▸ **To do**
Below are entries with pictures among them; reproduce exactly, and only, the lines from the one containing "Switch to the Ohjelmat tab" down to the one containing "The image size is (2576, 813).", without the pictures.

--- Provided material Enclosed Below ---

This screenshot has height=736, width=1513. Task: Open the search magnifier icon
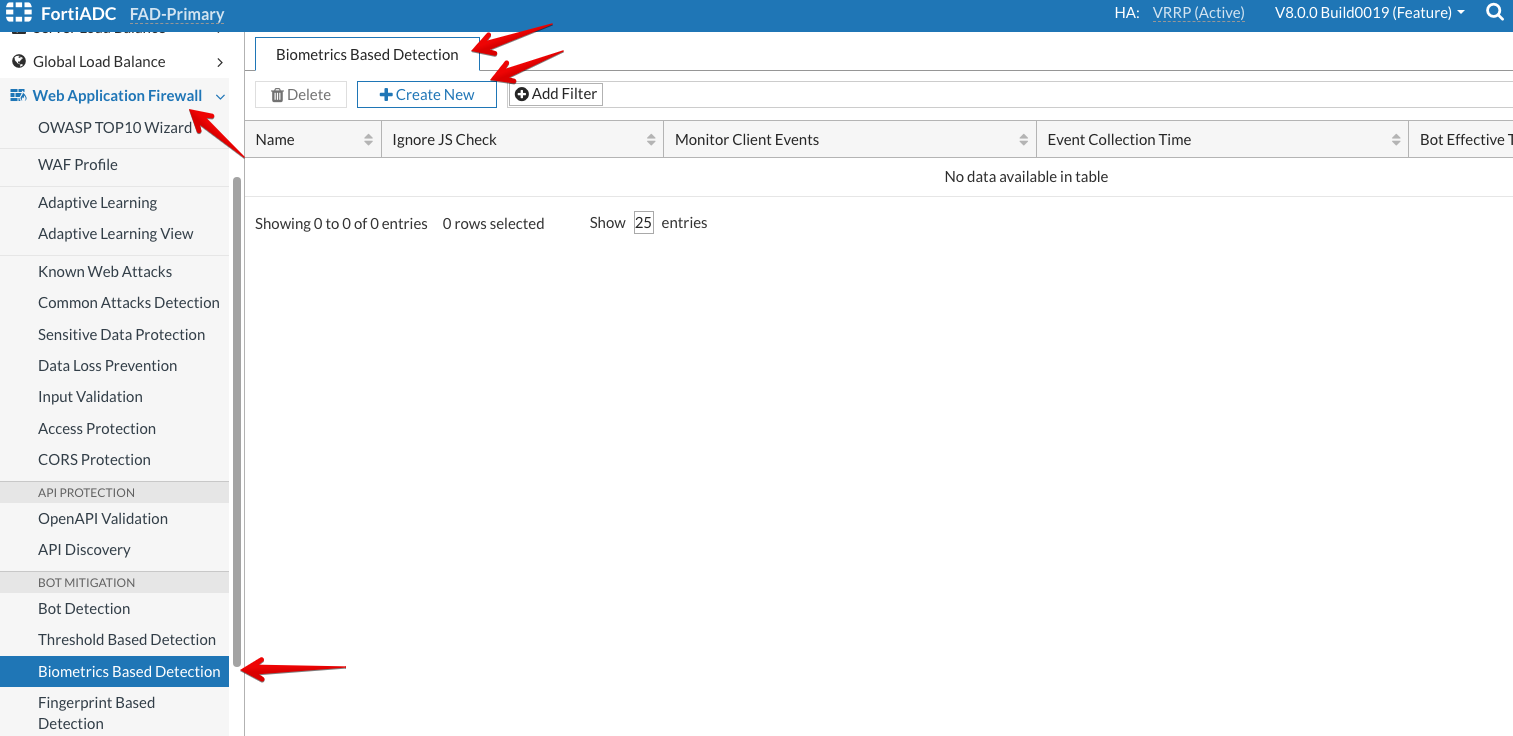1494,13
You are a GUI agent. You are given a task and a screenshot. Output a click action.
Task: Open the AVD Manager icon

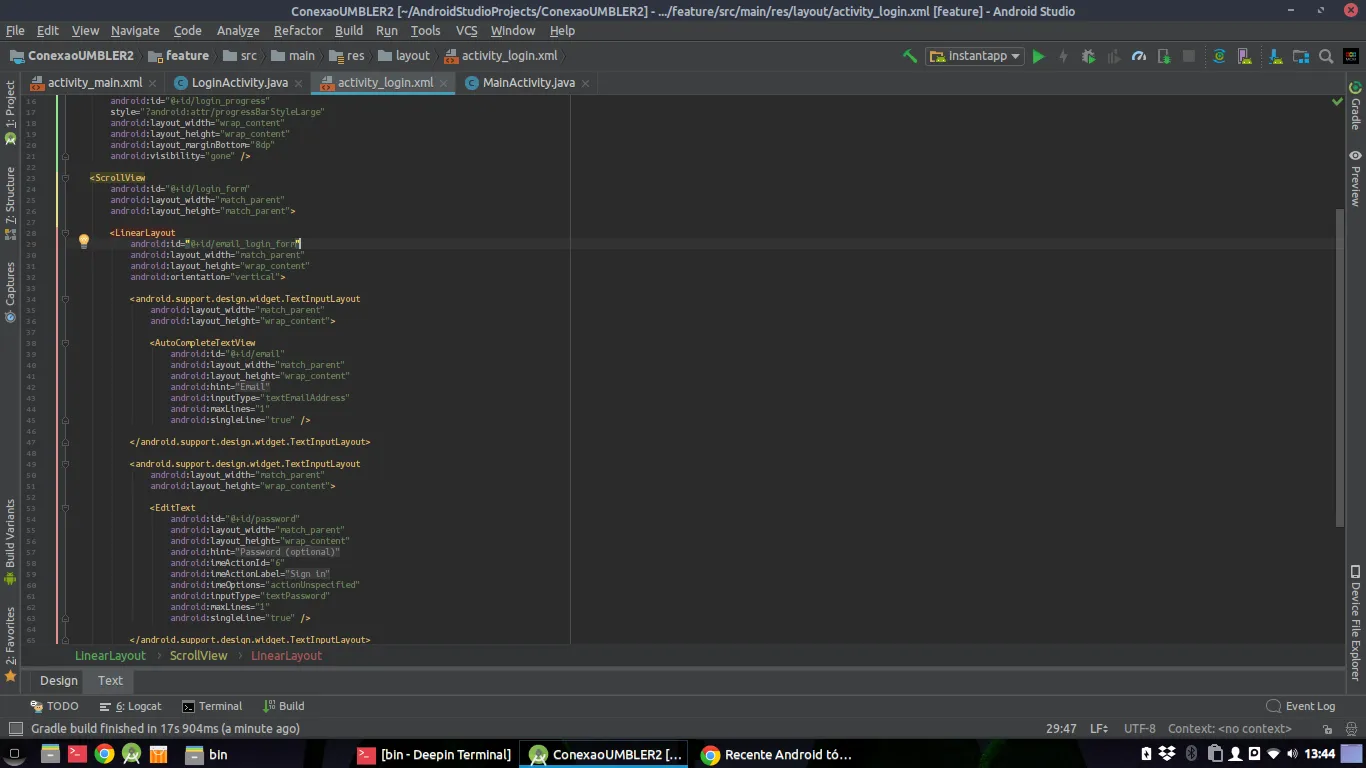coord(1246,56)
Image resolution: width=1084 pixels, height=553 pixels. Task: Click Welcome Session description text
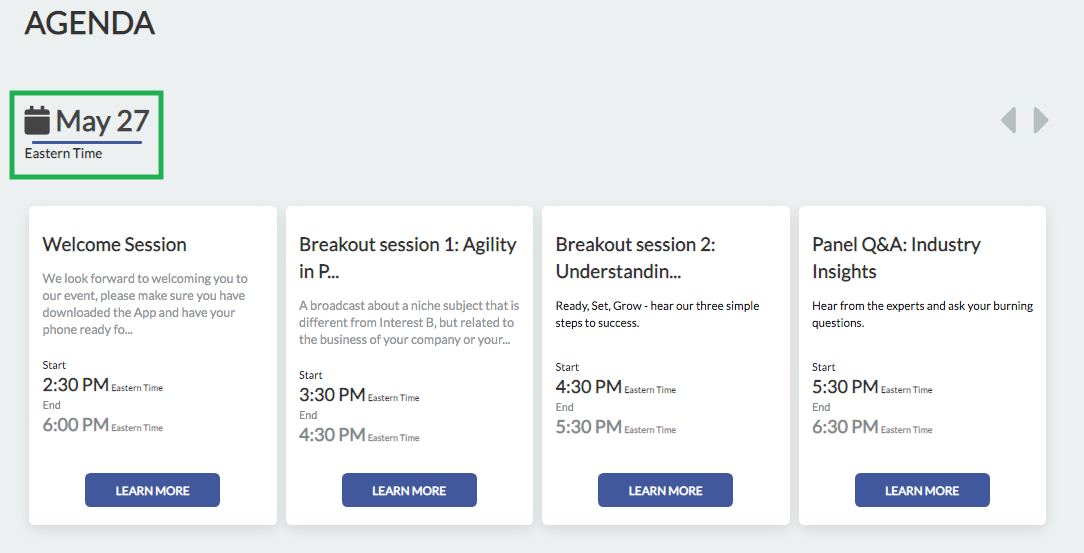click(x=145, y=304)
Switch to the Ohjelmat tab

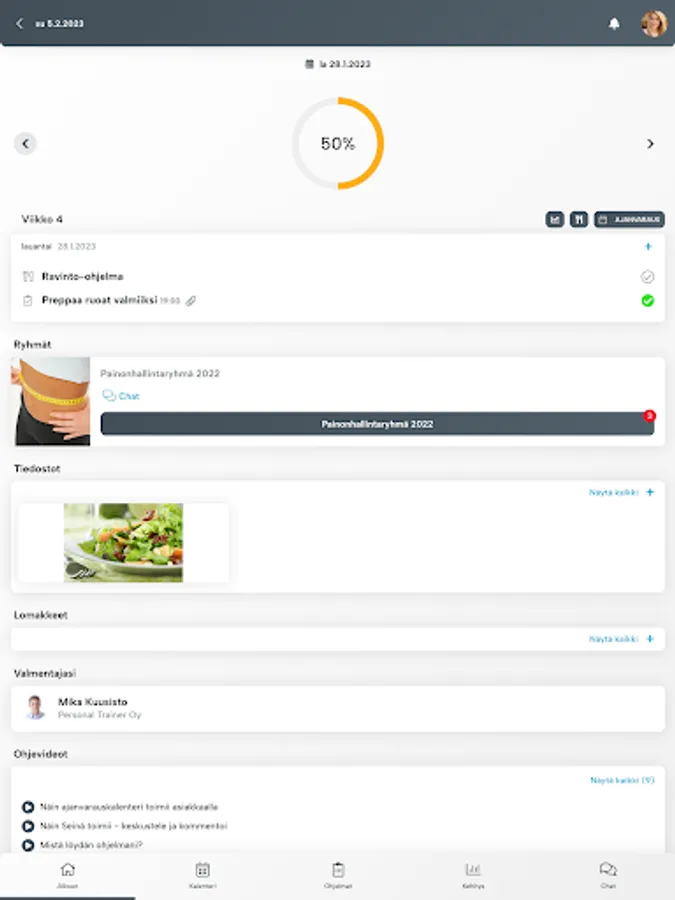click(338, 875)
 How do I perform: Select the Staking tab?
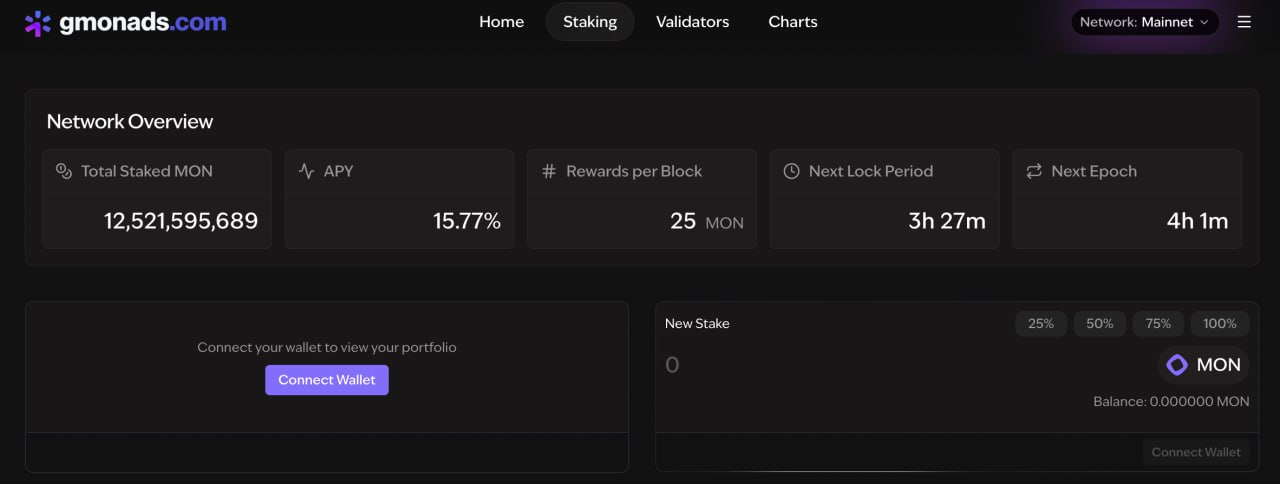pos(590,22)
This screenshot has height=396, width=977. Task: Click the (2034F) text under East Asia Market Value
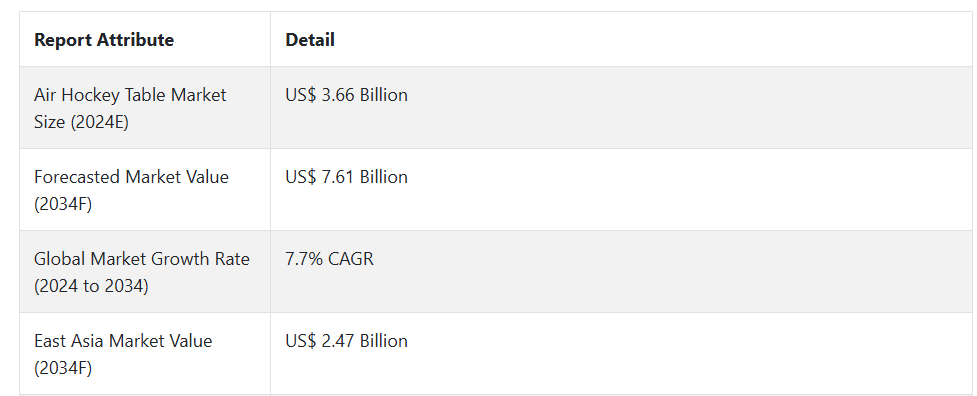click(x=63, y=368)
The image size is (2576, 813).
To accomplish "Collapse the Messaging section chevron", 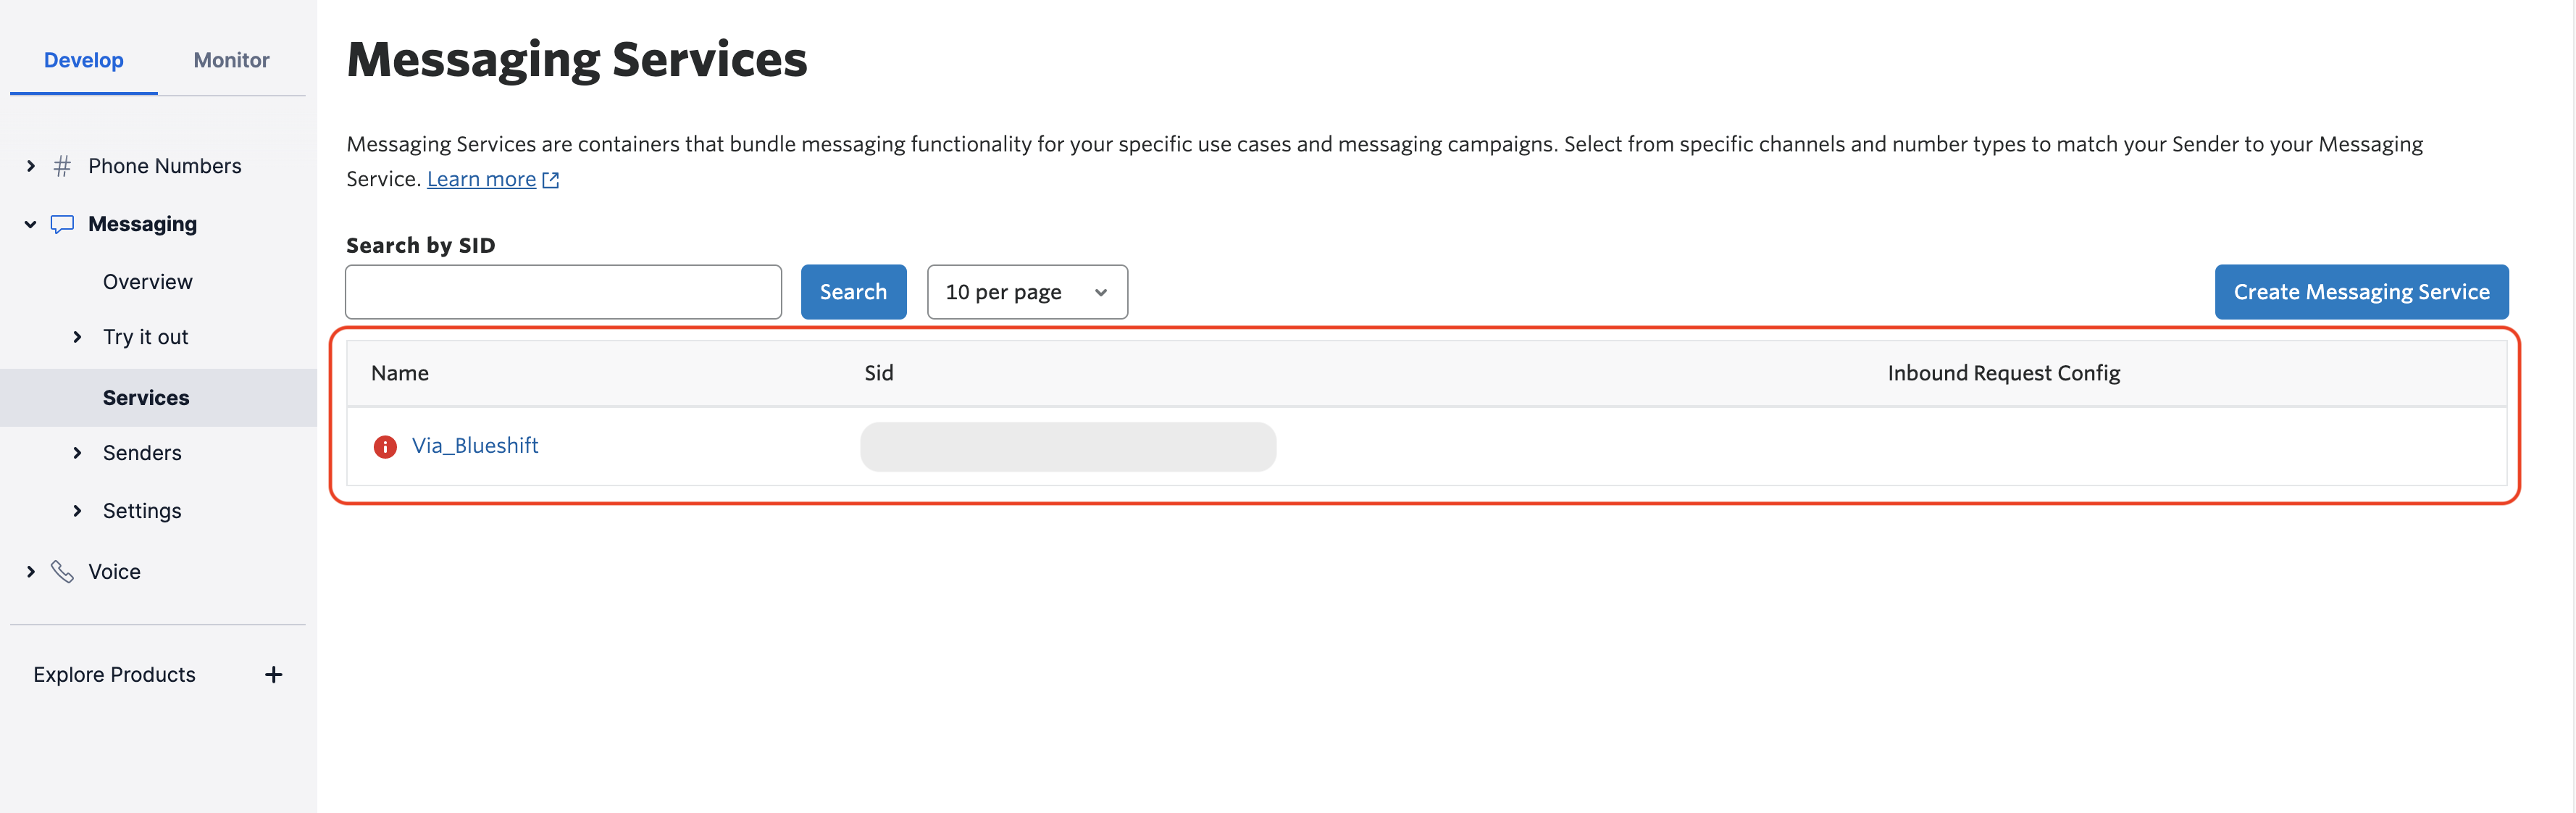I will (x=30, y=224).
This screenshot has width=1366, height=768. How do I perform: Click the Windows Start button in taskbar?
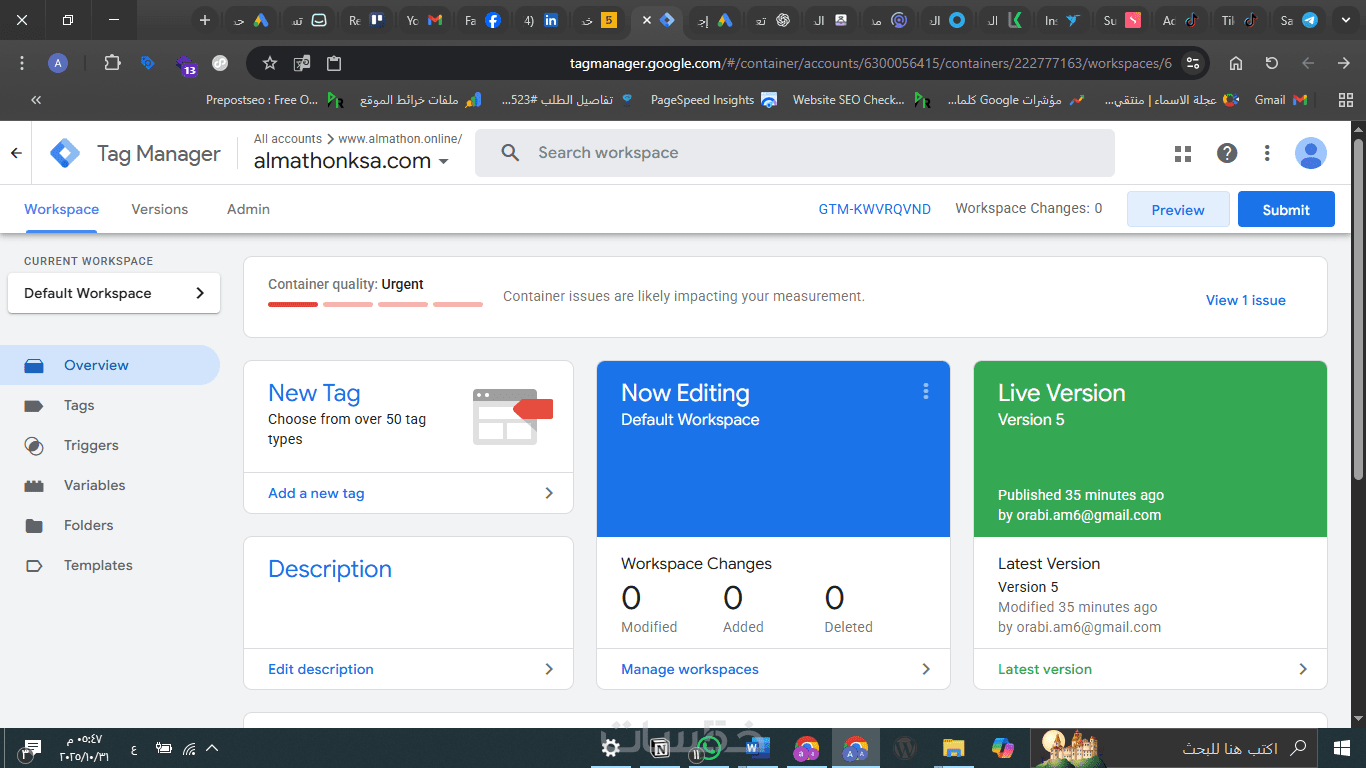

--- End of Enclosed Provided material ---

▸ **Solved problem**
Switch to the Ohjelmat tab

click(338, 875)
 How do I perform: Select the Staking tab?
pos(590,22)
This screenshot has height=396, width=977. Task: Click the (2034F) text under East Asia Market Value
click(x=63, y=368)
The image size is (2576, 813).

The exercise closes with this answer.